:: Extrait ::
+++++

Estampillé conforme
Né en 1967, Nicolas Truong dirige depuis près de quinze ans les pages « Idées-Débats » du Monde. Contrairement à ce qu’un habitant de Sirius pourrait attendre d’un quotidien national, il ne fait guère preuve d’honnêteté idéologique, ni ne fait mystère de ses penchants intellectuels poussant très loin à gauche le bouchon de ses idées.
Échappé d’une revue confidentielle qu’il avait lancée lui-même à l’orée des années 90, M. Truong se fait bientôt embaucher au Monde, dans le supplément Éducation. De cette redoute, il commence à arroser de piges tous les titres de la presse de gauche et assimilés : il remue des idées qu’il croit alors immortelles, celles de Jacques Rancière, d’Edgar Morin, d’Alain Badiou. Tant et tant qu’après le naufrage du festival d’Avignon à l’ancienne durant l’été 2003, les nouveaux organisateurs viennent le chercher pour lui proposer d’animer un « Théâtre des idées ».
« L’idée des codirecteurs, racontera-t-il, c’était que le Festival redevienne un lieu de parole, de critique du monde, et que les intellectuels reviennent au théâtre. Ils m’ont demandé de créer un espace pour ça, pour aider à dépoussiérer et à mettre en relation. J’ai invité Jacques Derrida autour d’une question : l’Europe » (entretien avec Clémentine Autain, revue Regards, 28 juin 2013).
De ces « rendez-vous » estivaux où des maîtres sorbonagres de gauche viennent réciter des textes pour éclairer le chaland naîtront plusieurs publications comme Résistances intellectuelles ou Éloge du théâtre écrit avec Alain Badiou. À Avignon toujours, décidément féru de théâtre, il avait mis en scène en 2003 La vie sur Terre, adaptation de textes issues de la « pensée critique », comme les Lettres, articles et essais de George Orwell.
Théâtre philosophique
Depuis, comme il le dit modestement, il tente de faire vivre un théâtre philosophique, savant et ludique, qui vise à « faire advenir des émotions de pensée ». C’est ainsi qu’est né le Projet Luciole, présenté en 2013, toujours au Festival d’Avignon, en collaboration avec Judith Henry et Nicolas Bouchaud qui construiront avec lui son projet Interview : un spectacle monté au Théâtre du Rond-Point pour « s’interroger sur une technique de travail médiatique », le spectacle étant lui-même construit autour d’entretiens, d’interviews, avec plusieurs reporters célèbres, dont Florence Aubenas et Jean Hatsfeld. « L’ensemble est un joyeux questionnement sur l’art d’interroger », l’aridité de la pensée déconnectée de tout réel et noyée dans ses propres mots n’empêche pas d’être « joyeux. »

+++++

:: Segment de données ::

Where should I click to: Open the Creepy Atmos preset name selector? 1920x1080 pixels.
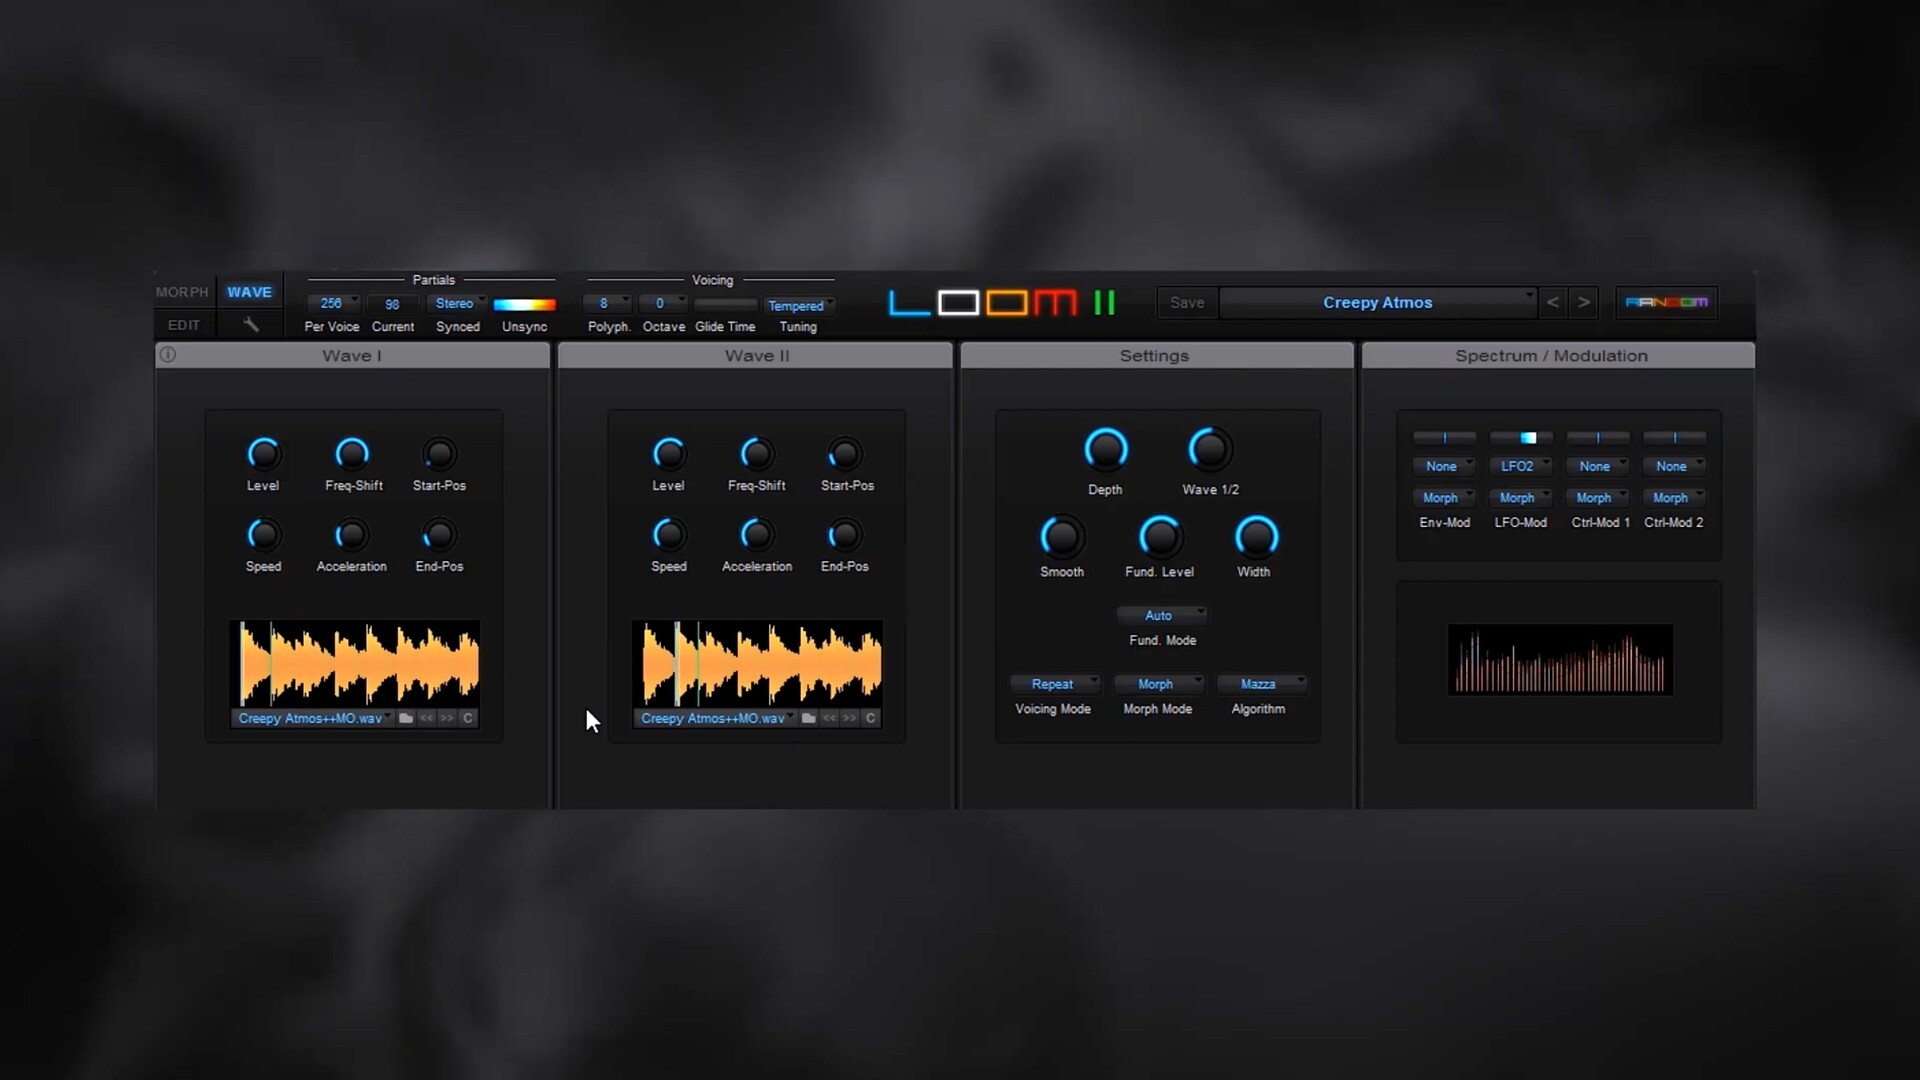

+++++

Selon le portrait de Nicolas Truong, qui celui-ci a-t-il invité au Festival d'Avignon autour de la question de l'Europe ?

:: Corrigé ::
Jacques Derrida.